Efficacy Criteria：Complete response (CR): HGB>100 g/L, PLT> 100×10 ⁹/L and ANC>1.5×10 ⁹/L; ② Good partial response (GPR): HGB>80g/L, PLT> 50×10 ⁹/L and ANC>1.0×10 ⁹/L; ③ Partial response (PR): withdrawal from blood product transfusion dependence (HGB>70g/L, PLT> 20×10 ⁹/L), hematologic tests improved and no longer met the SAA criteria, but blood count did not meet the GPR criteria. ④No response to treatment (NR): Continuous transfusion dependency was classified as no response. and/or blood count still met SAA criteria. We defined CR+GPR+PR as HR and CR+GPR as good HR.

RESULTS: The rhTPO group enrolled 33 patients, and the control group was 99 patients who applied the caliper value of 0.2 to match the previous unapplied TPO treatment of SAA. At 3 months after IST treatment efficacy, the HR rate of 33 patients in the rhTPO group was 66.67% (22 /33 ), and the rate of good HR was 36.4% (12/33). The HR rate in the control group was 32.32% (32 /99 ), and the rate of good HR was 12.12% (12/99). The HR rate and the good HR rate between the two group were significantly statistical differences (66.67% v 32.32%; 36.4% v 12.12%), (P value=0.001; 0.002). At 6 months after IST treatment, the HR rate and good HR rate in the rhTPO group had a significantly higher than those of the control group (66.67% v 32.32%; 36.4% v 12.12%), (P value=0.001; 0.002).

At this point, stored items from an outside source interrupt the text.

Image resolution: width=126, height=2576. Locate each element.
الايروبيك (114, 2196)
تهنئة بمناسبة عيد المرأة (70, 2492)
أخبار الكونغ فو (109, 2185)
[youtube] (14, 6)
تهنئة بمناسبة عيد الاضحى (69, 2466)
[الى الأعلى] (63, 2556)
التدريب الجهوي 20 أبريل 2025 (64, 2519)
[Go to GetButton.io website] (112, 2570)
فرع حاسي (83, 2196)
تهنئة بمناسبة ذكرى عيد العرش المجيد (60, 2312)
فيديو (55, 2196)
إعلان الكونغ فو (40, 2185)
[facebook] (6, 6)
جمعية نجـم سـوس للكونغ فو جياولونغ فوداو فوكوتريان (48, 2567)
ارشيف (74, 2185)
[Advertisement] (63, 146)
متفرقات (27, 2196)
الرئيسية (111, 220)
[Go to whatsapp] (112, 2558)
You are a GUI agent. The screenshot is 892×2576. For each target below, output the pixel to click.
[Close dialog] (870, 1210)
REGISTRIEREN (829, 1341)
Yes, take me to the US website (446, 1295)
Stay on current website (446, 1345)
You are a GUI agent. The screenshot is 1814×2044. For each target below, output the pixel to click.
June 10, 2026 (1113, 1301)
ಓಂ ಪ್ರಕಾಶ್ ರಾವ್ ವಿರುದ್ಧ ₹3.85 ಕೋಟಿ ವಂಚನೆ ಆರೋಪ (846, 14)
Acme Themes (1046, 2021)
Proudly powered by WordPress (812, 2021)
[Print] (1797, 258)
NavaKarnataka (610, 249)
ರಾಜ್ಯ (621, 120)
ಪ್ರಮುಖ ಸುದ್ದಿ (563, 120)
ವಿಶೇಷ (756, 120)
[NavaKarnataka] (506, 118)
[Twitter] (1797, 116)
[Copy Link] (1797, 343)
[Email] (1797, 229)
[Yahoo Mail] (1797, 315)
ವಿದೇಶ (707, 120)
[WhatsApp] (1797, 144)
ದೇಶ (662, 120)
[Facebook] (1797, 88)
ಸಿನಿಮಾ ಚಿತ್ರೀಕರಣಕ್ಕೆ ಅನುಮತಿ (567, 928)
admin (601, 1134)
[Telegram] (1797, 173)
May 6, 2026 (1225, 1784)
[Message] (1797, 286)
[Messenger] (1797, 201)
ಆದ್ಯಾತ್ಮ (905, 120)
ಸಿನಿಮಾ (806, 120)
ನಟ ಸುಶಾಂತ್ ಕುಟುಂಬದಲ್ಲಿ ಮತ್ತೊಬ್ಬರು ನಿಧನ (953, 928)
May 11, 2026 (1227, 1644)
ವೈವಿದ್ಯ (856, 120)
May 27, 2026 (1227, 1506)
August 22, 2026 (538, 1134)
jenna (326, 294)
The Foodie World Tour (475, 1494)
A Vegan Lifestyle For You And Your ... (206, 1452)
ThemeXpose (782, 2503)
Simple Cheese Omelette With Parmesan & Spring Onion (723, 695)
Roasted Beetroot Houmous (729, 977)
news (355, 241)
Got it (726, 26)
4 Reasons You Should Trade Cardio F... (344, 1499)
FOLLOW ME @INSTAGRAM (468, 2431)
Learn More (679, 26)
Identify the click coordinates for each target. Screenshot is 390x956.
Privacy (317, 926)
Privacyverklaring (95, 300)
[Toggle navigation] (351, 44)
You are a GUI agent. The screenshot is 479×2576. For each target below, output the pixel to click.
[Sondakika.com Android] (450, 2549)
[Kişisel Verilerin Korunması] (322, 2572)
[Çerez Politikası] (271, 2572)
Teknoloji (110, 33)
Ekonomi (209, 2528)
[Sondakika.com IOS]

No disease transformation such as myelofibrosis, myelodysplastic syndrome and acute myeloid leukemia occurred in all enrolled patients during the follow-up period.

CONCLUSION: 22 of the 33 SAA patients in this study achieved HR at 3 months after IST treatment, including 36.4% cases achived good HR , which is the highest good efficacy response in a prospective study of SAA patients in China known to us to date. This confirms that full-dose rhTPO, as a macromolecular peptide, can also promote the recovery of bone marrow hematopoietic function, significantly improved the rapidity and strength of HR in SAA patients. And its clinical effect is no less than that of the various TPO-Ras that have been widely used so far, and may even be higher.

【Keywords】severe aplastic anemia; recombinant human thrombopoietin; immunosuppression treatment.